2）cis/trans QTL 分类与统计

3）eQTL位点相关基因的功能富集分析

4）eQTL热点分析

3. 个性分析

1）特定类型eQTL分析（例如 splicing eQTL，response eQTL）

2）不同eQTL网络的比较

3）关键eQTL位点上下游的解析

4）eQTL SNP与表型GWAS SNP的比较。

样品要求

1.全基因组重测序：DNA浓度≥30ng/μL；总量≥6 μg ；OD260/280 = 1.8~2.0；

2.转录组测序：以对应转录组测序要求为准；

3.推荐样本数：大于300个；

项目周期

一般在70个工作日，具体完成时间视项目具体规模（样本数和表型种类数）而定。

参考文献

[1] Lee M, Ye C, Villani A, et al. Common genetic variants modulate pathogen-sensing responses in human dendritic cells.[J]. Science, 2014, 343(6175): 1246980-1246980.

[2] Takata A, Matsumoto N, Kato T, et al. Genome-wide identification of splicing QTLs in the human brain and their enrichment among schizophrenia-associated loci[J]. Nature Communications, 2017.

[3] Wang X, Chen Q, Wu Y, et al. Genome-wide Analysis of Transcriptional Variability in a Large Maize-Teosinte Population[J]. Molecular Plant, 2017, 11(3): 443-459.

Zhu G, Wang S, Huang Z, et al. Rewiring of the Fruit Metabolome in Tomato Breeding[J]. Cell, 2018, 172(1): 249-261.

[4] Galpaz N, Gonda I, Shemtov D, et al. Deciphering genetic factors that determine melon fruit‐quality traits using RNA‐Seq‐based high‐resolution QTL and eQTL mapping[J]. Plant Journal, 2018, 94(1): 169-191.

Q1: eQTL分析有什么优势？

A: 1）帮助GWAS结果锁定功能基因

2）解析机制，eQTL分析将基因型、表达量以及表型的三类关系整合（交集），就可以构建：DNA→ 基因表达→ 表型的关系网络。从而解析DNA突变影响表达的机制

Q2：eGWAS和phGWAS的分析方法一样吗？

A: eGWAS和phGWAS本质一样，只是用了不同信息作为表型。但eGWAS运算量非常大。因为表型数量大，例如人类有2万个基因。解决方案：1）预过滤基因，减少表型数量；2）采用特定更高效的软件，例如Matrix eQTL

Q3: eQTL热点怎么判断？

A: 如果一个位点可以调控多个基因，本质上这就是一个eQTL 热点（hotspot）；转录因子相关突变就往往是eQTL热点（突变会导致大量靶基因表达变化）

在人类的GWAS研究中，位于基因CELSR2 的3’UTR区的若干个SNP与血清低密度脂蛋白胆固醇（LDL-C）相关，是与心肌梗死（MI）相关的风险位点。
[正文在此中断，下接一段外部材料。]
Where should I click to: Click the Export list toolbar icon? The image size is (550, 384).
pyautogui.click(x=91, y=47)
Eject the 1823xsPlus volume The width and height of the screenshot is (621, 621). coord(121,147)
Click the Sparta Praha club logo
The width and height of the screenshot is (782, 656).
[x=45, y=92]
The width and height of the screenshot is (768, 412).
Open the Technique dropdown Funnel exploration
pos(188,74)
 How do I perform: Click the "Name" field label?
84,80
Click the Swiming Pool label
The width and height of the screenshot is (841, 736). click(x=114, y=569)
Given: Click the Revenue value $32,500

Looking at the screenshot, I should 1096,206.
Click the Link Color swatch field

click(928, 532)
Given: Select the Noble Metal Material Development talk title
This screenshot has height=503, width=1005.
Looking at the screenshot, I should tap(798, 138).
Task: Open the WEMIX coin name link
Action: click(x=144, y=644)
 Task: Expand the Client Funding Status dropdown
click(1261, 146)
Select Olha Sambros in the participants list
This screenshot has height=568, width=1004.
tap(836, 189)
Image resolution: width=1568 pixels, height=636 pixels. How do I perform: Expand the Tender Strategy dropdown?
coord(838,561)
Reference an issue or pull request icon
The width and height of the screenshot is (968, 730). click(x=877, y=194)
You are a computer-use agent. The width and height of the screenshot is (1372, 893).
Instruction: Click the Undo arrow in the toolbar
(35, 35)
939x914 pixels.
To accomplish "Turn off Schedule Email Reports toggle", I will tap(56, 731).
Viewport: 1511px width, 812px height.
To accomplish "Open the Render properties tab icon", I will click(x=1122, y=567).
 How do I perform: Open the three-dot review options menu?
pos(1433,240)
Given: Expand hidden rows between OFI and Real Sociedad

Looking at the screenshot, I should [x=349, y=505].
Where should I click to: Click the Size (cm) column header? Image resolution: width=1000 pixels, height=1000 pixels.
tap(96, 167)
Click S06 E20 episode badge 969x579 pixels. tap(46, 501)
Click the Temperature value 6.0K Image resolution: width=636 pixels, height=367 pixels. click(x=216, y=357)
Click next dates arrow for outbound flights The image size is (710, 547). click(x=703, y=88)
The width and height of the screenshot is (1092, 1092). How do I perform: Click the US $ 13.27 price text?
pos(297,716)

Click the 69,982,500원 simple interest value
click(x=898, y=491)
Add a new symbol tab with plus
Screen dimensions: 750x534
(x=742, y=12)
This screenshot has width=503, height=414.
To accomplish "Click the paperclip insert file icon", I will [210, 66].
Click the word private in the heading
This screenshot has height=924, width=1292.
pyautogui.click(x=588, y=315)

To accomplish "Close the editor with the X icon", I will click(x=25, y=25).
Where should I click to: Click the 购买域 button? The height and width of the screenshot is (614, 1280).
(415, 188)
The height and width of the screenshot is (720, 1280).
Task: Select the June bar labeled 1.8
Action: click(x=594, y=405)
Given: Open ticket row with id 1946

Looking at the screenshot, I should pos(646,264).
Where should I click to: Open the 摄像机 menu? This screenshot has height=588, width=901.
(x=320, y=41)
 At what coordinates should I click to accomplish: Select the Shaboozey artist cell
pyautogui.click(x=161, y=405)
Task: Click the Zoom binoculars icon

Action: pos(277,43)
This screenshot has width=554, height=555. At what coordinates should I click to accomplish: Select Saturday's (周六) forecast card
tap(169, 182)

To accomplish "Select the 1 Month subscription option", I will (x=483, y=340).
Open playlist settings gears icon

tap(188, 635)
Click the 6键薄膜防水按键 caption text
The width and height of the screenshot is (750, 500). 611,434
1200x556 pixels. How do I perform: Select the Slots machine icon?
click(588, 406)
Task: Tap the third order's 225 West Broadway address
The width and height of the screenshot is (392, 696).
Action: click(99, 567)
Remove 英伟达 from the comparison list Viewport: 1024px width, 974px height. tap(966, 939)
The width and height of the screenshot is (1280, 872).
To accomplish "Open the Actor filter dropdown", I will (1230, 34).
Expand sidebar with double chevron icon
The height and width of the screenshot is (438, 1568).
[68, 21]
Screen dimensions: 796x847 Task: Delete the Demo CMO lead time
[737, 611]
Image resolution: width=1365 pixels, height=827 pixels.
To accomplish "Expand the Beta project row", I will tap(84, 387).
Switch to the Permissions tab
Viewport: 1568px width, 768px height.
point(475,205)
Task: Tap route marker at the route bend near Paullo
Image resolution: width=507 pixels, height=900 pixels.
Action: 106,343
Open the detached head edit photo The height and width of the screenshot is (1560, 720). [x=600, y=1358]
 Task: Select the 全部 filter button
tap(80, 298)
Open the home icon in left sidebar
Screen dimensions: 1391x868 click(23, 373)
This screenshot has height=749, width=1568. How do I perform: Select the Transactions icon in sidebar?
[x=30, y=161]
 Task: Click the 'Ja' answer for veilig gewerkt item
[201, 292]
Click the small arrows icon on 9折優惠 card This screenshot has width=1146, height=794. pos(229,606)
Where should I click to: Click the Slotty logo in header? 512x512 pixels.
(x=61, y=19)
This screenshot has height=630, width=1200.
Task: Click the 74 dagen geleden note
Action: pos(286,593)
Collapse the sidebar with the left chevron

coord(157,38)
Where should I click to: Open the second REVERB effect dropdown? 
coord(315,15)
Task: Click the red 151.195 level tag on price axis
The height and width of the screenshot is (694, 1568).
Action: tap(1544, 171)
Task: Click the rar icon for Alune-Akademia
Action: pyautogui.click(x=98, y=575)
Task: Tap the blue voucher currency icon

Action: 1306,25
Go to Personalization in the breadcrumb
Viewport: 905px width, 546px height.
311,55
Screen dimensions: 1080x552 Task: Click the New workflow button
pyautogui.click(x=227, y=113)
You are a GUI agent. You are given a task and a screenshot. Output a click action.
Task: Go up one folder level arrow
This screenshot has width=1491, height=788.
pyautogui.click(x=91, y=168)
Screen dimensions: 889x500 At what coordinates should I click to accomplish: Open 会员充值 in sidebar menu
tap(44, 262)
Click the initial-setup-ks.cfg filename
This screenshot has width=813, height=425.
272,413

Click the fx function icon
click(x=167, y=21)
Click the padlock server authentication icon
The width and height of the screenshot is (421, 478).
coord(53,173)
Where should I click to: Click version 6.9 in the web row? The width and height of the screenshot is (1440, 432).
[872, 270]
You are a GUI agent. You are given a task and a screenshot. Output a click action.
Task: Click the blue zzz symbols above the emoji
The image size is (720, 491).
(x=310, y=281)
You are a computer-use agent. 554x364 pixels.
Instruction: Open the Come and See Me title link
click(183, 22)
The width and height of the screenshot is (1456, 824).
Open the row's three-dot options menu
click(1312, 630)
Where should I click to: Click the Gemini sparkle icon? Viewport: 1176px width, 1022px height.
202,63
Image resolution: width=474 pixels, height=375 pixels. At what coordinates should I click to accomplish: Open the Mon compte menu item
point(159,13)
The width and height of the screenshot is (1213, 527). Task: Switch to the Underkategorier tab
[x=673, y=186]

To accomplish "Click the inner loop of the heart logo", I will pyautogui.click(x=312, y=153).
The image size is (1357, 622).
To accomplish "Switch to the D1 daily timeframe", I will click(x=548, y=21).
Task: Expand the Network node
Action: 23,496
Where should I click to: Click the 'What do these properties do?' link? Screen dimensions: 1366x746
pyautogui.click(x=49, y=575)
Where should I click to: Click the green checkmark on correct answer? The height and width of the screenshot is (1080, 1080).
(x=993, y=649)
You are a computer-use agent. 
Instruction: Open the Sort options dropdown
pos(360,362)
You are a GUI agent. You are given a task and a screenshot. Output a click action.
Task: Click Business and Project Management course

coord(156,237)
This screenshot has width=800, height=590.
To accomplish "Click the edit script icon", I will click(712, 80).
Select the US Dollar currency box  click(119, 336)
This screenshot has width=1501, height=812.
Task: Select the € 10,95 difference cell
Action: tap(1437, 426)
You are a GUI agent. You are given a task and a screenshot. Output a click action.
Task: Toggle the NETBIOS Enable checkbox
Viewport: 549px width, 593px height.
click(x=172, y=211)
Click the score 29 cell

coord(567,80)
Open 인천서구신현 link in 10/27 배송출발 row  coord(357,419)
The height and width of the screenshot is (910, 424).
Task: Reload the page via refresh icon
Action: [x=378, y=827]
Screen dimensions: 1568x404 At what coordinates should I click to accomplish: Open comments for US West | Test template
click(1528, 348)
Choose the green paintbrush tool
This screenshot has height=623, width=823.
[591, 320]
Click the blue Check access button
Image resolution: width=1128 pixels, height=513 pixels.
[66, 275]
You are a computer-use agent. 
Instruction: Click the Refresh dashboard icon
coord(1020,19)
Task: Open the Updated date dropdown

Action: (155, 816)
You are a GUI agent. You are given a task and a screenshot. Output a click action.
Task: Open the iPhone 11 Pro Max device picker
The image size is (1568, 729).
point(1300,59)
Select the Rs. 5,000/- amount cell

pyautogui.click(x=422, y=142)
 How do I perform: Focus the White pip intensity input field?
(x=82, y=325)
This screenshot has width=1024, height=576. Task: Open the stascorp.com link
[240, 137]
如果按照一般的逻辑理解，我们或许会以为是3’UTR区的突变，影响了miRNA的调控，从而影响CELSR2的翻译，最终导致疾病。但通过eQTL分析以及后续的多群体重复验证，研究人员发现表达量与这个区域的突变最相关的基因不是CELSR2，而是位于这个3’UTR区40k下游的SORT1。

虽然最显著相关的SNP rs12740374看似位于基因CELSR2内，但这个位点缺失转录因子C/EBP的结合位点。这个位置的突变，直接影响了其下游40k处的SORT1的表达（中间隔了两个编码基因，居然还能调控到，应该是染色体的三维结构有关），从而影响LDL-C的代谢。

图1 3’UTR区的突变影响转录因子结合，从而调控下游基因表达

参考文献

Musunuru K, Strong A, Frank-Kamenetsky M, etal. From noncoding variant to phenotype via SORT1 at the 1p13 cholesterollocus[J]. Nature, 2010, 466(7307): 714-719.